C.malloc moves the memory out of the GC’s jurisdiction, at the cost of you being responsible for free yourself, with Go’s memory safety no longer holding on this block. cgo.Handle (introduced in Go 1.17) is more elegant: it does not expose the pointer to C but gives C an opaque integer token, while the Go side maintains the mapping from token to object. This lets C “reference for the long term” a Go object without violating any pointer rule.
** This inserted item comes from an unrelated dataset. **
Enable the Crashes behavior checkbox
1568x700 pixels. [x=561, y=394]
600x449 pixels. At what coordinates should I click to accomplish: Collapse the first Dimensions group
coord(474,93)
If all you need is to pin a block of Go memory during a single call to prevent the GC from moving it, runtime.Pinner (introduced in Go 1.21) is the lighter choice.
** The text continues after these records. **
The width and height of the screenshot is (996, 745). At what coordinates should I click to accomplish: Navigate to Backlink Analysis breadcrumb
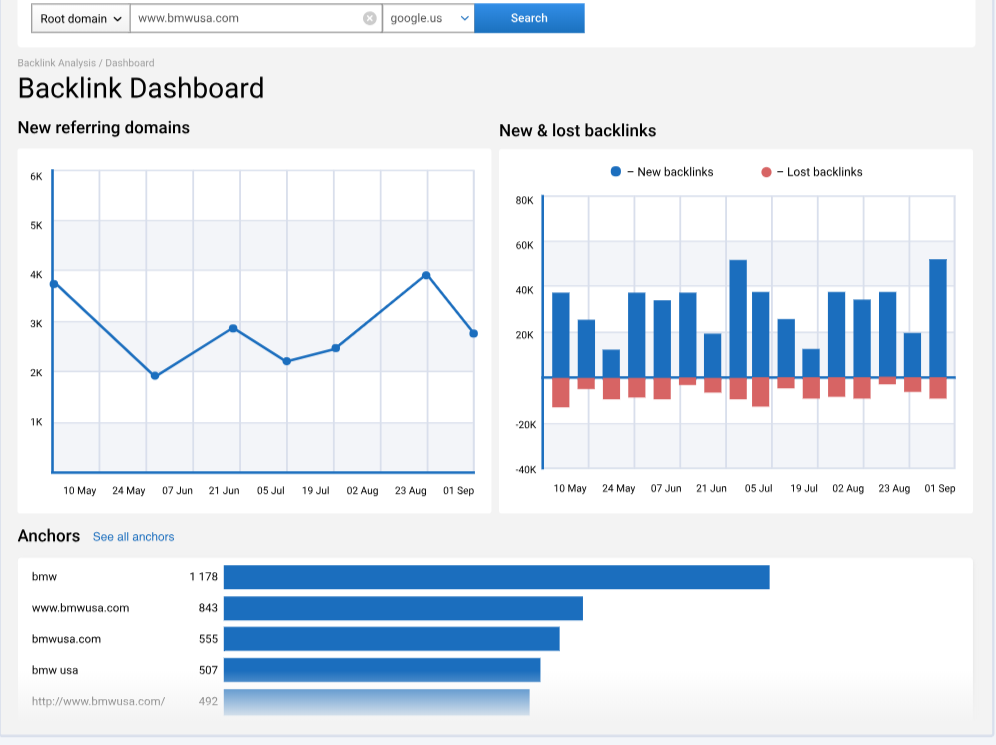point(56,63)
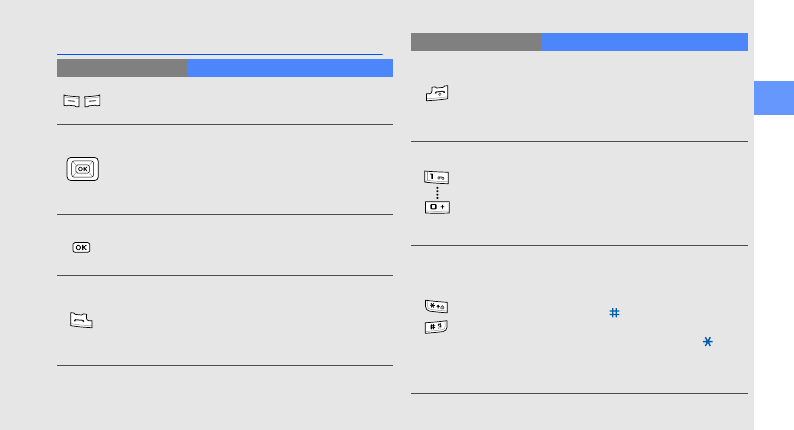This screenshot has width=794, height=430.
Task: Select the gray header of right table
Action: (x=476, y=42)
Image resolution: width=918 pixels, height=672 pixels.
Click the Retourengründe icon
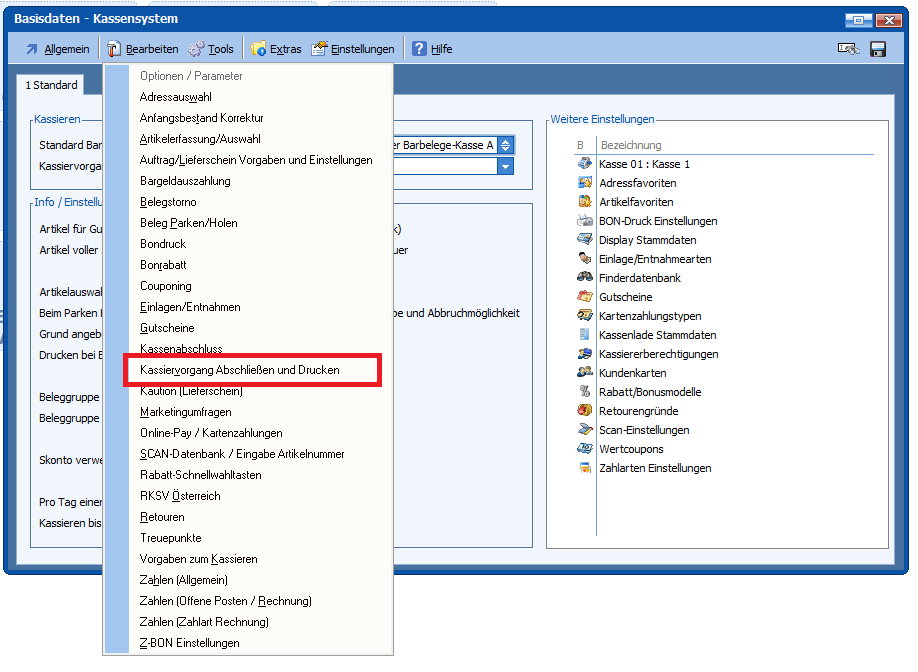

15.6.6 When to Use It, When to Route Around It

Let us gather the trade-offs of the preceding sections into a decision table:

Scenario	Leaning	Reason
Reuse a mature, large C library (such as SQLite, libgit2, a video codec)	Use cgo	The cost of rewriting far outweighs the crossing overhead, and the calls are coarse-grained
Occasionally calling a system-level C API once	Use cgo	Calls are sparse, the fixed overhead can be amortized
A fine-grained loop in a performance hot spot	Route around it	The crossing overhead drowns the benefit; consider a pure Go rewrite or sinking the whole loop into C
Pursuing static linking, cross-platform cross-compilation, fast builds	Route around it	cgo takes away these three toolchain features (see 15.6.4)
High concurrency where C calls may block	Be cautious	Each blocking call ties up a thread, and the thread count balloons easily

A plain rule of thumb: first ask whether you can avoid cgo. Many capabilities in the Go ecosystem that were once implemented with C libraries now have mature pure Go alternatives (database drivers, compression, encryption, and image processing often have pure Go implementations), and using them preserves the properties of the entire toolchain. Only when the value of the C library is truly irreplaceable and the call pattern is naturally coarse-grained is the toll for crossing the bridge worth paying.

cgo, like escape analysis (15.5) and the pointer checker (15.4), is a controlled opening that the compiler and runtime collaborate to cut in Go’s safety boundary. It sews the world of Go together with the world of C, and every stitch at the seam is a cost: of performance, of memory safety, of engineering. Only by understanding where these costs come from can you judge whether this opening is worth cutting, and how wide.